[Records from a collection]
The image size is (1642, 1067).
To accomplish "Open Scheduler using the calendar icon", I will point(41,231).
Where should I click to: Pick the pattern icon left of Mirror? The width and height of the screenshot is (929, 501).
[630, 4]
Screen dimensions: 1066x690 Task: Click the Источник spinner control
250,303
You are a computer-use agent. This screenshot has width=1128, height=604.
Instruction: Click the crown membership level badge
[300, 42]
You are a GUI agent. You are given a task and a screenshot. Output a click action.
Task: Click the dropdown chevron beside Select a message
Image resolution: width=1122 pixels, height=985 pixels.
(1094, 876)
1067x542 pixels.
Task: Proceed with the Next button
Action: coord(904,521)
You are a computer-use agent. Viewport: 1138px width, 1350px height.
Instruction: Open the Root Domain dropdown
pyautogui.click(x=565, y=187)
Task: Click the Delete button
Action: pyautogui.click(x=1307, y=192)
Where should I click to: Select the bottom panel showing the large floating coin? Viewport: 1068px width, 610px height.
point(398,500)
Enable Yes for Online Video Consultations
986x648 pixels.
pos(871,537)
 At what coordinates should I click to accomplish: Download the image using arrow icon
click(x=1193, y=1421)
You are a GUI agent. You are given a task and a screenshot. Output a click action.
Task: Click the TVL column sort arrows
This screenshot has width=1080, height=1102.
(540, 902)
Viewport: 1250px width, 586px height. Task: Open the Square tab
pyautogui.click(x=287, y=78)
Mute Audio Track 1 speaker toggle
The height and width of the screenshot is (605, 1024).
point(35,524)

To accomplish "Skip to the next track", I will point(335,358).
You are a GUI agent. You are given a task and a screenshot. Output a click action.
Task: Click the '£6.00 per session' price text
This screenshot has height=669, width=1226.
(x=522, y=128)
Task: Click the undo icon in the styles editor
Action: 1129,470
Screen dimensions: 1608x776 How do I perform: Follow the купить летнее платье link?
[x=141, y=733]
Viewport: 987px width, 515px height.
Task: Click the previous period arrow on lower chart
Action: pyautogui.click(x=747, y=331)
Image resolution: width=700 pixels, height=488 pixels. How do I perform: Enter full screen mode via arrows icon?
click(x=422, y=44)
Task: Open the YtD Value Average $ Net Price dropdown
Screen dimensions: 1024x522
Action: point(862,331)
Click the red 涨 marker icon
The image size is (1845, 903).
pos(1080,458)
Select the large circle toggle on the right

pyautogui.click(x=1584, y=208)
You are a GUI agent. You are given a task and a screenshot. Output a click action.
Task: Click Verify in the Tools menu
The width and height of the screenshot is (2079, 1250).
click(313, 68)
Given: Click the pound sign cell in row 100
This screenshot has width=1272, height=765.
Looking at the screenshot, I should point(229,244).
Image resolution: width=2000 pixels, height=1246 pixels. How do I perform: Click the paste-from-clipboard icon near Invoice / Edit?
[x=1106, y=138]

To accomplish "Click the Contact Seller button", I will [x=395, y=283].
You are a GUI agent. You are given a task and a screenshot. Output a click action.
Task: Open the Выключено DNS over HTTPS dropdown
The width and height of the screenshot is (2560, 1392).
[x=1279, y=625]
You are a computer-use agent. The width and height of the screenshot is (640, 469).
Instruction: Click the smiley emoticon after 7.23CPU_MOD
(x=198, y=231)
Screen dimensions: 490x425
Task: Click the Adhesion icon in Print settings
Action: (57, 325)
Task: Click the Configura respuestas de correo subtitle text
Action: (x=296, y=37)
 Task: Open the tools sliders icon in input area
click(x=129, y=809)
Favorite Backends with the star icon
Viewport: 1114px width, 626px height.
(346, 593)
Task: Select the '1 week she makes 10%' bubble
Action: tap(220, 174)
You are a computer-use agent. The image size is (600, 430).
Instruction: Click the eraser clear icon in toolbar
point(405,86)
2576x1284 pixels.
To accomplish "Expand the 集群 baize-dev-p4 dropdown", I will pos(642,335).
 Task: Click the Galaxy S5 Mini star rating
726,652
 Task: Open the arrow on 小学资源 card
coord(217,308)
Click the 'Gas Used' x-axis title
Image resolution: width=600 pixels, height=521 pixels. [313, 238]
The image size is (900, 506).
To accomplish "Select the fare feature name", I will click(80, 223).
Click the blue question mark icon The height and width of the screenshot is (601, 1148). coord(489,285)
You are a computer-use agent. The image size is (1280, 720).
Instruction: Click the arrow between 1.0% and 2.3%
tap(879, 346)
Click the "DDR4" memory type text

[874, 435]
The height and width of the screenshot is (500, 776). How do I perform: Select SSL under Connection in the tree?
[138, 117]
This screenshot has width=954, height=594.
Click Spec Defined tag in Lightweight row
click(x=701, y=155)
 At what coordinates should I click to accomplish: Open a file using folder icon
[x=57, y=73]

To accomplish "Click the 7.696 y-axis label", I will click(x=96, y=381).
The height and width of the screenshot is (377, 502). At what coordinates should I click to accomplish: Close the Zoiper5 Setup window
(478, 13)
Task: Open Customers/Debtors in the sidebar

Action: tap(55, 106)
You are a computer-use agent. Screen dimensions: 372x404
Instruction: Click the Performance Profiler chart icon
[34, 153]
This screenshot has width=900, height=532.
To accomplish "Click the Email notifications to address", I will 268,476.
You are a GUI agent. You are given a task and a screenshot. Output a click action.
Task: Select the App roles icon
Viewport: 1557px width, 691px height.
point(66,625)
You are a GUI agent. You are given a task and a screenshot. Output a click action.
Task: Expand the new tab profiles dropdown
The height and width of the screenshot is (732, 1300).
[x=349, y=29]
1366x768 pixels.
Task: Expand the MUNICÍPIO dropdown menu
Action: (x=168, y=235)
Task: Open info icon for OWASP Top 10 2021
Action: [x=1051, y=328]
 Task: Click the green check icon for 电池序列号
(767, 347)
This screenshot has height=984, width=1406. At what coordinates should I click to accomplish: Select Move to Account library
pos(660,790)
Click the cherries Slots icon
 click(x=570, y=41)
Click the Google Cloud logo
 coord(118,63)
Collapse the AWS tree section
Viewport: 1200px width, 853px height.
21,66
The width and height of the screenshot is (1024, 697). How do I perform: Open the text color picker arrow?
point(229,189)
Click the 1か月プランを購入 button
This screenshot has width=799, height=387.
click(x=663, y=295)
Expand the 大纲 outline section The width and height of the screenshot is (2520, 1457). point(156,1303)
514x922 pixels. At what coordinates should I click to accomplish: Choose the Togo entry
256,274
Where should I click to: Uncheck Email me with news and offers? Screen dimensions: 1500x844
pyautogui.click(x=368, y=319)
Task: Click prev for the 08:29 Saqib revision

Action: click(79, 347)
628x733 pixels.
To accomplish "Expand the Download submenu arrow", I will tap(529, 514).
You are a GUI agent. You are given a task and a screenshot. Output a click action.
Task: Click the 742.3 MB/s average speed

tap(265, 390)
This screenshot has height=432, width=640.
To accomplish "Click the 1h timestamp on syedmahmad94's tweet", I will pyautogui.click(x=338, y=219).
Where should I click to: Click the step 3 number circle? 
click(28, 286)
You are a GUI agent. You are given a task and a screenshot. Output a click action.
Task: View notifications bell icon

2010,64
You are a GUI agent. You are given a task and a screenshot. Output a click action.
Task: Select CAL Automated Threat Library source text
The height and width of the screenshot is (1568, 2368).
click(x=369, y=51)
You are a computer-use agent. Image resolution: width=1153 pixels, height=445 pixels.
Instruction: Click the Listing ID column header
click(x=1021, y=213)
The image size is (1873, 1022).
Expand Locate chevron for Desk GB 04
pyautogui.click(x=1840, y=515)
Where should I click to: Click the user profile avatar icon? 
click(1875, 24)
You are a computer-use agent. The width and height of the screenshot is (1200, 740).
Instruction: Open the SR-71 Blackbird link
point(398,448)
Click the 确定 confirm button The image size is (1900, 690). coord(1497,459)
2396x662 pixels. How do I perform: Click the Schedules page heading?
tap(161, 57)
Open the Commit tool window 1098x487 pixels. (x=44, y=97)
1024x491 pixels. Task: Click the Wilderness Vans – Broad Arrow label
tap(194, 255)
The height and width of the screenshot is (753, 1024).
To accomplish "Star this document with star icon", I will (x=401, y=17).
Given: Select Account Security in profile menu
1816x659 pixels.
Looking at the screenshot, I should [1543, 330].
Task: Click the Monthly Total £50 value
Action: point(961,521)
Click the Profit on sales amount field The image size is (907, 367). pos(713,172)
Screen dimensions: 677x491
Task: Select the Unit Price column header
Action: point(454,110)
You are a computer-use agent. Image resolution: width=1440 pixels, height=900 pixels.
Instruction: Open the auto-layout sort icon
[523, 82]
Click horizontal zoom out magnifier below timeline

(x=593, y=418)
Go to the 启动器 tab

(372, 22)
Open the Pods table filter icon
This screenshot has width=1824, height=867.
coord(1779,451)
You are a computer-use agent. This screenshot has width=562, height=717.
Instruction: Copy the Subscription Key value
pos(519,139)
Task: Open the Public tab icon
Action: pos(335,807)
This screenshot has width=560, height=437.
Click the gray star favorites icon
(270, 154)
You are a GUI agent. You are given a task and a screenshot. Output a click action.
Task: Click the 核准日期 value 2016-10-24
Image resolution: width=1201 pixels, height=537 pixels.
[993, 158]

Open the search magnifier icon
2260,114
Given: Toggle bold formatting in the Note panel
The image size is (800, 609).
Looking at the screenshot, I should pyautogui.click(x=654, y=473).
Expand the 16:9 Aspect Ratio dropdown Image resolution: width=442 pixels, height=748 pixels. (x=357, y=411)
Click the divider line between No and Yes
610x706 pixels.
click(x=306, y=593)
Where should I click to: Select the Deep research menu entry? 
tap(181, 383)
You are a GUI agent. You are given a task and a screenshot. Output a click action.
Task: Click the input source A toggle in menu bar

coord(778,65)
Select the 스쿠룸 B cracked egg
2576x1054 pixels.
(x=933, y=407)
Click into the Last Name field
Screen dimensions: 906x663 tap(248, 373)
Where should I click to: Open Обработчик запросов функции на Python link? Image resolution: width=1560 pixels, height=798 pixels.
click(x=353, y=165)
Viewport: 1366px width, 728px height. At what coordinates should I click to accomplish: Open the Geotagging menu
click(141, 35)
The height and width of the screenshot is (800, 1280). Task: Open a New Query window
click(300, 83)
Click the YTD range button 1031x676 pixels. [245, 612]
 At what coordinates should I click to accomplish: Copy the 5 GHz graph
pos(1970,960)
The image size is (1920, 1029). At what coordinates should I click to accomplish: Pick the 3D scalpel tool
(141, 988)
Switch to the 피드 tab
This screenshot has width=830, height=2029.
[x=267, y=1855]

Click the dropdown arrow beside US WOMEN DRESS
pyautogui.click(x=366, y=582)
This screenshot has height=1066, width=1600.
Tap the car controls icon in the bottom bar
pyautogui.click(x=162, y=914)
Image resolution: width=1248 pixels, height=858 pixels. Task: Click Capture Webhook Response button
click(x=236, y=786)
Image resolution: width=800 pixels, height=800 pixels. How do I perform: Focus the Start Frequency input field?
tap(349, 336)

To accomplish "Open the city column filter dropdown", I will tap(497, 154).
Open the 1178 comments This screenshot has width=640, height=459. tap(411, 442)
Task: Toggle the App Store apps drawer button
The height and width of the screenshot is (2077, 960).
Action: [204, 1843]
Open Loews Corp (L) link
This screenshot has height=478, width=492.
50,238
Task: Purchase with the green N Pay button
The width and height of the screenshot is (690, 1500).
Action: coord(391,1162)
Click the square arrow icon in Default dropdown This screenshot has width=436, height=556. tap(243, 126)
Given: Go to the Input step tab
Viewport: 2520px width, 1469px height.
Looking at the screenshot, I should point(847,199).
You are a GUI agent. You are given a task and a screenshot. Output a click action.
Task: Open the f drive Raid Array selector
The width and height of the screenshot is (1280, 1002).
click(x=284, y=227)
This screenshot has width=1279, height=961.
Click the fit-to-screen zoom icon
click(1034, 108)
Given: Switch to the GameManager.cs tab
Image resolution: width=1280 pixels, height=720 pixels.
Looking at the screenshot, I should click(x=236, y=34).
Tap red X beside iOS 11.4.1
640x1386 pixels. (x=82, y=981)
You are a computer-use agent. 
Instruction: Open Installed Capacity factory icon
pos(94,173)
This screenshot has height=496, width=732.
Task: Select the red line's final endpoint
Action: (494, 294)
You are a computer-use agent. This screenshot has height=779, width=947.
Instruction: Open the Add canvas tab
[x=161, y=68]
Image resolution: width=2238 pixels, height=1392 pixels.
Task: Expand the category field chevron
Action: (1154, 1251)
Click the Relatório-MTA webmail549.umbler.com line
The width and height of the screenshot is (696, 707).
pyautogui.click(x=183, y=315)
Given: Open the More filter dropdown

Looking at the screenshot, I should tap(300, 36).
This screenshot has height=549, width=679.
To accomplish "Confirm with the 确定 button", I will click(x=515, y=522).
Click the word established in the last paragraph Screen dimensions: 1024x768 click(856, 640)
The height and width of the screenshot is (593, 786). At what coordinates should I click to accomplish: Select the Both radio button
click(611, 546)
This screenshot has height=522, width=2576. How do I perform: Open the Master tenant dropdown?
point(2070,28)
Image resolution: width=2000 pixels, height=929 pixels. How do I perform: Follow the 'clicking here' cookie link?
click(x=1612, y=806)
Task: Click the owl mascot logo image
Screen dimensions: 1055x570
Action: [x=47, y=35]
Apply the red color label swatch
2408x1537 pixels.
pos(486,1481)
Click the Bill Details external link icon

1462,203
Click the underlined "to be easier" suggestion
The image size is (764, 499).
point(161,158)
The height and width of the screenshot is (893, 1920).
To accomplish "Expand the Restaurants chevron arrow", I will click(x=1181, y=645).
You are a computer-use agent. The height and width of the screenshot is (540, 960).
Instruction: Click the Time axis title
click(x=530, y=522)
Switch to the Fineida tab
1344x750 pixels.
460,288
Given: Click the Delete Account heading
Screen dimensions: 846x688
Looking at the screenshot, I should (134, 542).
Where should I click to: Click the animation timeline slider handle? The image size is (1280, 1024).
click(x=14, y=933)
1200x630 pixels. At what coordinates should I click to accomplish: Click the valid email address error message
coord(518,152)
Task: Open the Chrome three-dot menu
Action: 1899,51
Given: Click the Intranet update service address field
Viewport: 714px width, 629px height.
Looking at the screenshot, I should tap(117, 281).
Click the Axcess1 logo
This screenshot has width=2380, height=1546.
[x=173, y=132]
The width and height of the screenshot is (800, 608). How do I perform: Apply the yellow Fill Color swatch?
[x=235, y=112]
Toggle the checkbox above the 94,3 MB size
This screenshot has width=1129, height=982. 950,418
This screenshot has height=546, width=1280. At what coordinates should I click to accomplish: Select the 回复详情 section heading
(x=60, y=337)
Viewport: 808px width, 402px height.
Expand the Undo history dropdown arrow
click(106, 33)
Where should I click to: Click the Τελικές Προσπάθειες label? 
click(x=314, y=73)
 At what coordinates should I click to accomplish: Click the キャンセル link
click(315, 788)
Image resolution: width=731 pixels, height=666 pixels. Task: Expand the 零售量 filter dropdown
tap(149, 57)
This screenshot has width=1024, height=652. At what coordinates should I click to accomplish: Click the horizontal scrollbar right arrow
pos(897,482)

(Problem to work on)
Return the stretch of records from the line that contains "Where should I click to: Click the animation" through the line that contains "(x=60, y=337)", copying each line exactly, with both of those lines included.

(Exercise output)
Where should I click to: Click the animation timeline slider handle? The image size is (1280, 1024).
click(x=14, y=933)
1200x630 pixels. At what coordinates should I click to accomplish: Click the valid email address error message
coord(518,152)
Task: Open the Chrome three-dot menu
Action: 1899,51
Given: Click the Intranet update service address field
Viewport: 714px width, 629px height.
Looking at the screenshot, I should tap(117, 281).
Click the Axcess1 logo
This screenshot has width=2380, height=1546.
[x=173, y=132]
The width and height of the screenshot is (800, 608). How do I perform: Apply the yellow Fill Color swatch?
[x=235, y=112]
Toggle the checkbox above the 94,3 MB size
This screenshot has width=1129, height=982. 950,418
This screenshot has height=546, width=1280. At what coordinates should I click to accomplish: Select the 回复详情 section heading
(x=60, y=337)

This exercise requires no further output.